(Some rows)
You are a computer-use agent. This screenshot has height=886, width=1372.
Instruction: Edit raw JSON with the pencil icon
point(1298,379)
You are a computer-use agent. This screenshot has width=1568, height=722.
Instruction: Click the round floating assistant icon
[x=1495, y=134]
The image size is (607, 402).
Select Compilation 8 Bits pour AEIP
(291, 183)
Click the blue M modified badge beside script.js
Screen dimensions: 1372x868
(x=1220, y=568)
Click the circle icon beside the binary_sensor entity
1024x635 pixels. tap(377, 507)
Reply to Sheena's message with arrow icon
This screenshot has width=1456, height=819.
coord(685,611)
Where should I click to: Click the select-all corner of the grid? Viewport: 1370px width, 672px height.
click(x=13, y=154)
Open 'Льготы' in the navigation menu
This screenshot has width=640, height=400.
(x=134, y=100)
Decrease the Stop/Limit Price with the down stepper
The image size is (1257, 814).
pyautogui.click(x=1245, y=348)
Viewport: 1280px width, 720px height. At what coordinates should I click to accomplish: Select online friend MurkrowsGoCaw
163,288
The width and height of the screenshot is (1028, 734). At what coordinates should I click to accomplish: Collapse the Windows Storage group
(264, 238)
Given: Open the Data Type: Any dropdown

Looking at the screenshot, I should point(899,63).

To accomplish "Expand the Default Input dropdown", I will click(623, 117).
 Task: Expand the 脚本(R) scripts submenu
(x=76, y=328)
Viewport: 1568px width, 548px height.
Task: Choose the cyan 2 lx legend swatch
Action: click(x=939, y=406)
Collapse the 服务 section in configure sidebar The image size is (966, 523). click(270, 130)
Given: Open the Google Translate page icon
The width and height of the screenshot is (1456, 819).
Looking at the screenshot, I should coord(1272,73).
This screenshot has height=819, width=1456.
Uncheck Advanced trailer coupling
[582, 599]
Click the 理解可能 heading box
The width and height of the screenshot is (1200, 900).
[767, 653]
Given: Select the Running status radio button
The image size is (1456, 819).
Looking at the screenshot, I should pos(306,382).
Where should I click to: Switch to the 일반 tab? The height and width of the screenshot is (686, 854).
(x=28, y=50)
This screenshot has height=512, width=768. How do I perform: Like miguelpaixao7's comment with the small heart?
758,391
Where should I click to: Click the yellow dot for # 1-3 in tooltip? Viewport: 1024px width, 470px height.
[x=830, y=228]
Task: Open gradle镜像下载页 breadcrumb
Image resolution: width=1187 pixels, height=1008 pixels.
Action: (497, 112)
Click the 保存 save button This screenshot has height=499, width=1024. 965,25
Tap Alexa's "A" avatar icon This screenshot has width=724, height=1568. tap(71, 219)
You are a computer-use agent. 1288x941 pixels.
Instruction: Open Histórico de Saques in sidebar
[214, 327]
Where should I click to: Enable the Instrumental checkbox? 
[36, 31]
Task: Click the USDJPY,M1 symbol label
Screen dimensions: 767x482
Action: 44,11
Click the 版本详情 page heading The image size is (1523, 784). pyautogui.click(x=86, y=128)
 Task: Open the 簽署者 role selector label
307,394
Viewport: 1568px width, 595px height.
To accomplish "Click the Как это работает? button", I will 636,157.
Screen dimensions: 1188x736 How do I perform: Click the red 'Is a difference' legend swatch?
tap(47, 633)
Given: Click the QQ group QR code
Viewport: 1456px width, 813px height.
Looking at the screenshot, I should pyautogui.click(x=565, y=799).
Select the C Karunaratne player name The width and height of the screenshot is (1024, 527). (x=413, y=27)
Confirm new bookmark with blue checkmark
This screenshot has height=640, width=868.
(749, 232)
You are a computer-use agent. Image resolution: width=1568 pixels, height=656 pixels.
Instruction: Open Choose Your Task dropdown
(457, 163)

:: Exercise aim ::
Substitute "Where do I click to" for "Where should I click to" in every one of these rows, and give all the rows again with nothing else changed.

:: The answer ::
You are a computer-use agent. This screenshot has height=886, width=1372.
Instruction: Edit raw JSON with the pencil icon
point(1298,379)
You are a computer-use agent. This screenshot has width=1568, height=722.
Instruction: Click the round floating assistant icon
[x=1495, y=134]
The image size is (607, 402).
Select Compilation 8 Bits pour AEIP
(291, 183)
Click the blue M modified badge beside script.js
Screen dimensions: 1372x868
(x=1220, y=568)
Click the circle icon beside the binary_sensor entity
1024x635 pixels. tap(377, 507)
Reply to Sheena's message with arrow icon
This screenshot has width=1456, height=819.
coord(685,611)
Where do I click to: Click the select-all corner of the grid? Viewport: 1370px width, 672px height.
click(x=13, y=154)
Open 'Льготы' in the navigation menu
This screenshot has width=640, height=400.
(x=134, y=100)
Decrease the Stop/Limit Price with the down stepper
The image size is (1257, 814).
pyautogui.click(x=1245, y=348)
Viewport: 1280px width, 720px height. At what coordinates should I click to accomplish: Select online friend MurkrowsGoCaw
163,288
The width and height of the screenshot is (1028, 734). At what coordinates should I click to accomplish: Collapse the Windows Storage group
(264, 238)
Given: Open the Data Type: Any dropdown

Looking at the screenshot, I should point(899,63).

To accomplish "Expand the Default Input dropdown", I will click(623, 117).
 Task: Expand the 脚本(R) scripts submenu
(x=76, y=328)
Viewport: 1568px width, 548px height.
Task: Choose the cyan 2 lx legend swatch
Action: click(x=939, y=406)
Collapse the 服务 section in configure sidebar The image size is (966, 523). click(270, 130)
Given: Open the Google Translate page icon
The width and height of the screenshot is (1456, 819).
Looking at the screenshot, I should coord(1272,73).
This screenshot has height=819, width=1456.
Uncheck Advanced trailer coupling
[582, 599]
Click the 理解可能 heading box
The width and height of the screenshot is (1200, 900).
[767, 653]
Given: Select the Running status radio button
The image size is (1456, 819).
Looking at the screenshot, I should pos(306,382).
Where do I click to: Switch to the 일반 tab? The height and width of the screenshot is (686, 854).
(x=28, y=50)
This screenshot has height=512, width=768. How do I perform: Like miguelpaixao7's comment with the small heart?
758,391
Where do I click to: Click the yellow dot for # 1-3 in tooltip? Viewport: 1024px width, 470px height.
[x=830, y=228]
Task: Open gradle镜像下载页 breadcrumb
Image resolution: width=1187 pixels, height=1008 pixels.
Action: (497, 112)
Click the 保存 save button This screenshot has height=499, width=1024. 965,25
Tap Alexa's "A" avatar icon This screenshot has width=724, height=1568. tap(71, 219)
You are a computer-use agent. 1288x941 pixels.
Instruction: Open Histórico de Saques in sidebar
[214, 327]
Where do I click to: Enable the Instrumental checkbox? 
[36, 31]
Task: Click the USDJPY,M1 symbol label
Screen dimensions: 767x482
Action: 44,11
Click the 版本详情 page heading The image size is (1523, 784). pyautogui.click(x=86, y=128)
 Task: Open the 簽署者 role selector label
307,394
Viewport: 1568px width, 595px height.
To accomplish "Click the Как это работает? button", I will 636,157.
Screen dimensions: 1188x736 How do I perform: Click the red 'Is a difference' legend swatch?
tap(47, 633)
Given: Click the QQ group QR code
Viewport: 1456px width, 813px height.
Looking at the screenshot, I should pyautogui.click(x=565, y=799).
Select the C Karunaratne player name The width and height of the screenshot is (1024, 527). (x=413, y=27)
Confirm new bookmark with blue checkmark
This screenshot has height=640, width=868.
(749, 232)
You are a computer-use agent. Image resolution: width=1568 pixels, height=656 pixels.
Instruction: Open Choose Your Task dropdown
(457, 163)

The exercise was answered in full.